::: DATA LISTING
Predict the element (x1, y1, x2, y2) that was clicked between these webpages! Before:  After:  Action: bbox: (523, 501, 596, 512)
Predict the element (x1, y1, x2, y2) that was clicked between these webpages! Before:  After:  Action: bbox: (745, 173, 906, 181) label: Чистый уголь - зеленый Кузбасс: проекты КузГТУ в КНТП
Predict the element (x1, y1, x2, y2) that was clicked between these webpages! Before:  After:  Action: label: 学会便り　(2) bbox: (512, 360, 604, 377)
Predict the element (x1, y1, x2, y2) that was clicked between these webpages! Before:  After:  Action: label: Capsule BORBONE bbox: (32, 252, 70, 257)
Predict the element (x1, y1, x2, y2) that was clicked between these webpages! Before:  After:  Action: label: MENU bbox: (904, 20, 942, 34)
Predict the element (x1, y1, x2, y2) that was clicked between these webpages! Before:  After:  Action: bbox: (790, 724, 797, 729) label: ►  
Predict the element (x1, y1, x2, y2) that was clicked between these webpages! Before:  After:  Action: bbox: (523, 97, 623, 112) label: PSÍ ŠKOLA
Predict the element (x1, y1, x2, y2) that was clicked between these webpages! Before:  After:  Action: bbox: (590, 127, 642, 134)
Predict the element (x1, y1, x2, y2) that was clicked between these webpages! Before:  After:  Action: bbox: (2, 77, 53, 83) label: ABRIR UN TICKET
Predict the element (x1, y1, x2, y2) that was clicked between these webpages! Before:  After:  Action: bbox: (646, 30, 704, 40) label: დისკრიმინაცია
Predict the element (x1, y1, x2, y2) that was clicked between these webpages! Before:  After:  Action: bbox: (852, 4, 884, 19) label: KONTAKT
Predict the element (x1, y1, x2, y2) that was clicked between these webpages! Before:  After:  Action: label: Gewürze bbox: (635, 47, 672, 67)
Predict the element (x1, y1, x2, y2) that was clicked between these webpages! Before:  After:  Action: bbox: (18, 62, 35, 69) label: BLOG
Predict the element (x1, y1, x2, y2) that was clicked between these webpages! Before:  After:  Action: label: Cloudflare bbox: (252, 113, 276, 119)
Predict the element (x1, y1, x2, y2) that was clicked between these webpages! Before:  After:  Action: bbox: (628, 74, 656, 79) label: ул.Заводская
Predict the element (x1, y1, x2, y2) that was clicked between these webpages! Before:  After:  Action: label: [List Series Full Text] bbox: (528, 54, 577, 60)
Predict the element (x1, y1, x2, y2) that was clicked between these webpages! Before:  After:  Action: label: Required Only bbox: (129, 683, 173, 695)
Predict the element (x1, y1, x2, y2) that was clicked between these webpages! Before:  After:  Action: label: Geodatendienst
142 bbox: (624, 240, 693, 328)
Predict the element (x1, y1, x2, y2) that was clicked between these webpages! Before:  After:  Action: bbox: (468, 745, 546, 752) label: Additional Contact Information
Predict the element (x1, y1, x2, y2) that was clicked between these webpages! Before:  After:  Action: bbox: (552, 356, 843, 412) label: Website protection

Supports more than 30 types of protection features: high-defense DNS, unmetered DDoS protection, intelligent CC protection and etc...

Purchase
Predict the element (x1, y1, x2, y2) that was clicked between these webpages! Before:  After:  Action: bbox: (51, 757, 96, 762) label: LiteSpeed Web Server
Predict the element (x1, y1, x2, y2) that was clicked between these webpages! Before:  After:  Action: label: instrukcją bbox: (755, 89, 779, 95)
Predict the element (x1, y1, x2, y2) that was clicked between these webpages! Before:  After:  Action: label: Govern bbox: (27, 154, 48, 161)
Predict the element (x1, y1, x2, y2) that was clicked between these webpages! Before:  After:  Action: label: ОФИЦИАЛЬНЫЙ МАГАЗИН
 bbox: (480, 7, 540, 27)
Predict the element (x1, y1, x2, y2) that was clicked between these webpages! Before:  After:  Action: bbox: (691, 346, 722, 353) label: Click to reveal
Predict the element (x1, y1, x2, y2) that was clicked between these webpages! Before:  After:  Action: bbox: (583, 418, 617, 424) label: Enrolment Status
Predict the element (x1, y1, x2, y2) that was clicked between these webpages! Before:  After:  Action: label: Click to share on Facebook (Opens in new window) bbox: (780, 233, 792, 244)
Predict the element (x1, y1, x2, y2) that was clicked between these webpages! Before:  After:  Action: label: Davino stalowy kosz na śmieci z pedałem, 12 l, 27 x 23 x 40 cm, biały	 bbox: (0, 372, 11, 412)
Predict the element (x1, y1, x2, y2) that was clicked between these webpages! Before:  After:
::::::
AIM OF THE EXERCISE: Update the rows above by changing every "webpages" to "pages". Leave the rest of each row as it is.

CORRECT RESULT:
Predict the element (x1, y1, x2, y2) that was clicked between these pages! Before:  After:  Action: bbox: (523, 501, 596, 512)
Predict the element (x1, y1, x2, y2) that was clicked between these pages! Before:  After:  Action: bbox: (745, 173, 906, 181) label: Чистый уголь - зеленый Кузбасс: проекты КузГТУ в КНТП
Predict the element (x1, y1, x2, y2) that was clicked between these pages! Before:  After:  Action: label: 学会便り　(2) bbox: (512, 360, 604, 377)
Predict the element (x1, y1, x2, y2) that was clicked between these pages! Before:  After:  Action: label: Capsule BORBONE bbox: (32, 252, 70, 257)
Predict the element (x1, y1, x2, y2) that was clicked between these pages! Before:  After:  Action: label: MENU bbox: (904, 20, 942, 34)
Predict the element (x1, y1, x2, y2) that was clicked between these pages! Before:  After:  Action: bbox: (790, 724, 797, 729) label: ►  
Predict the element (x1, y1, x2, y2) that was clicked between these pages! Before:  After:  Action: bbox: (523, 97, 623, 112) label: PSÍ ŠKOLA
Predict the element (x1, y1, x2, y2) that was clicked between these pages! Before:  After:  Action: bbox: (590, 127, 642, 134)
Predict the element (x1, y1, x2, y2) that was clicked between these pages! Before:  After:  Action: bbox: (2, 77, 53, 83) label: ABRIR UN TICKET
Predict the element (x1, y1, x2, y2) that was clicked between these pages! Before:  After:  Action: bbox: (646, 30, 704, 40) label: დისკრიმინაცია
Predict the element (x1, y1, x2, y2) that was clicked between these pages! Before:  After:  Action: bbox: (852, 4, 884, 19) label: KONTAKT
Predict the element (x1, y1, x2, y2) that was clicked between these pages! Before:  After:  Action: label: Gewürze bbox: (635, 47, 672, 67)
Predict the element (x1, y1, x2, y2) that was clicked between these pages! Before:  After:  Action: bbox: (18, 62, 35, 69) label: BLOG
Predict the element (x1, y1, x2, y2) that was clicked between these pages! Before:  After:  Action: label: Cloudflare bbox: (252, 113, 276, 119)
Predict the element (x1, y1, x2, y2) that was clicked between these pages! Before:  After:  Action: bbox: (628, 74, 656, 79) label: ул.Заводская
Predict the element (x1, y1, x2, y2) that was clicked between these pages! Before:  After:  Action: label: [List Series Full Text] bbox: (528, 54, 577, 60)
Predict the element (x1, y1, x2, y2) that was clicked between these pages! Before:  After:  Action: label: Required Only bbox: (129, 683, 173, 695)
Predict the element (x1, y1, x2, y2) that was clicked between these pages! Before:  After:  Action: label: Geodatendienst
142 bbox: (624, 240, 693, 328)
Predict the element (x1, y1, x2, y2) that was clicked between these pages! Before:  After:  Action: bbox: (468, 745, 546, 752) label: Additional Contact Information
Predict the element (x1, y1, x2, y2) that was clicked between these pages! Before:  After:  Action: bbox: (552, 356, 843, 412) label: Website protection

Supports more than 30 types of protection features: high-defense DNS, unmetered DDoS protection, intelligent CC protection and etc...

Purchase
Predict the element (x1, y1, x2, y2) that was clicked between these pages! Before:  After:  Action: bbox: (51, 757, 96, 762) label: LiteSpeed Web Server
Predict the element (x1, y1, x2, y2) that was clicked between these pages! Before:  After:  Action: label: instrukcją bbox: (755, 89, 779, 95)
Predict the element (x1, y1, x2, y2) that was clicked between these pages! Before:  After:  Action: label: Govern bbox: (27, 154, 48, 161)
Predict the element (x1, y1, x2, y2) that was clicked between these pages! Before:  After:  Action: label: ОФИЦИАЛЬНЫЙ МАГАЗИН
 bbox: (480, 7, 540, 27)
Predict the element (x1, y1, x2, y2) that was clicked between these pages! Before:  After:  Action: bbox: (691, 346, 722, 353) label: Click to reveal
Predict the element (x1, y1, x2, y2) that was clicked between these pages! Before:  After:  Action: bbox: (583, 418, 617, 424) label: Enrolment Status
Predict the element (x1, y1, x2, y2) that was clicked between these pages! Before:  After:  Action: label: Click to share on Facebook (Opens in new window) bbox: (780, 233, 792, 244)
Predict the element (x1, y1, x2, y2) that was clicked between these pages! Before:  After:  Action: label: Davino stalowy kosz na śmieci z pedałem, 12 l, 27 x 23 x 40 cm, biały	 bbox: (0, 372, 11, 412)
Predict the element (x1, y1, x2, y2) that was clicked between these pages! Before:  After:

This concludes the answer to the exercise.